**WORK INSTRUCTIONS**
Starting at the line that contains "493x384 pixels. At", transcribe each line exactly through the end of the data below, and skip any pictures.

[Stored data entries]
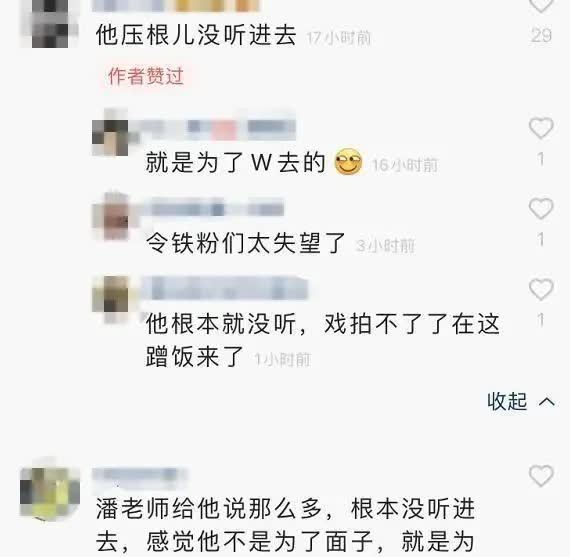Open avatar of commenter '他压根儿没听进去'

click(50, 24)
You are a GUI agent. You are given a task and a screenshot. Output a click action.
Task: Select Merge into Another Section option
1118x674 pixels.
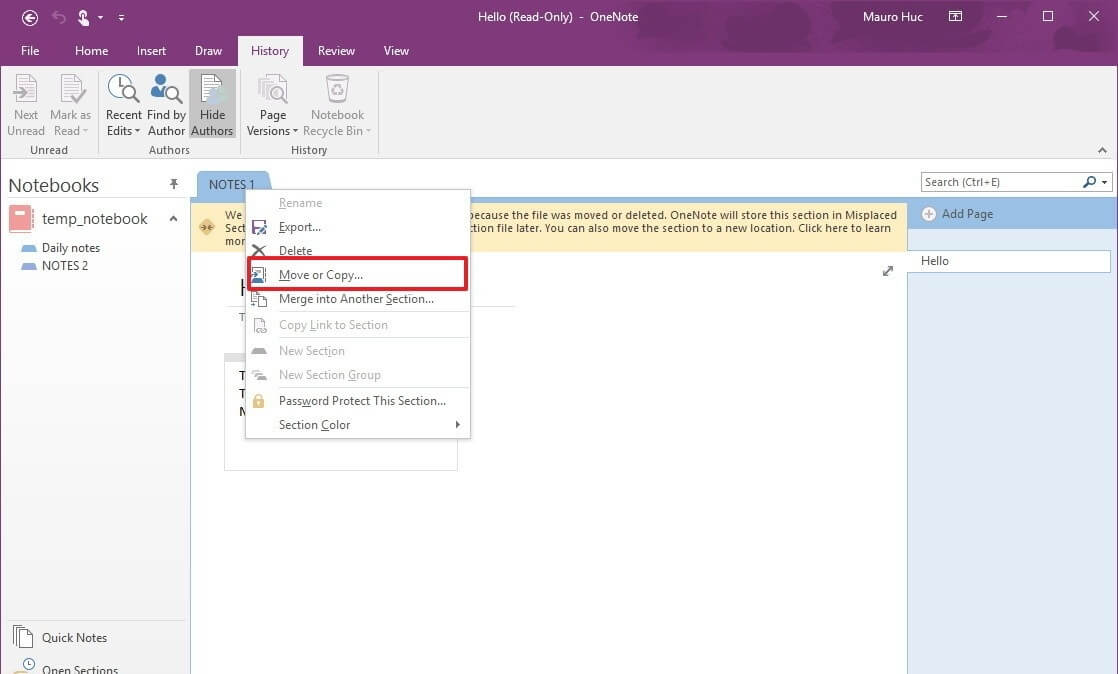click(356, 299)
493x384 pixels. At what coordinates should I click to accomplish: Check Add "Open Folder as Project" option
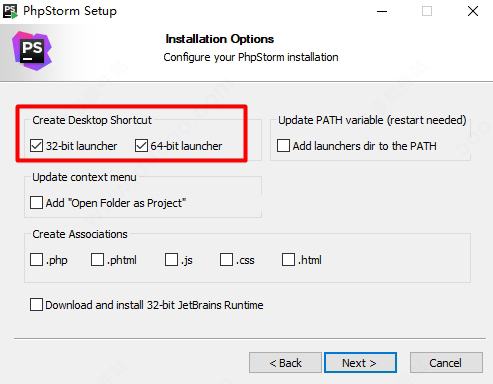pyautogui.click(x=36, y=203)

**TASK RESULT**
493x384 pixels. At what coordinates should I click to accomplish: Check Add "Open Folder as Project" option
pyautogui.click(x=36, y=203)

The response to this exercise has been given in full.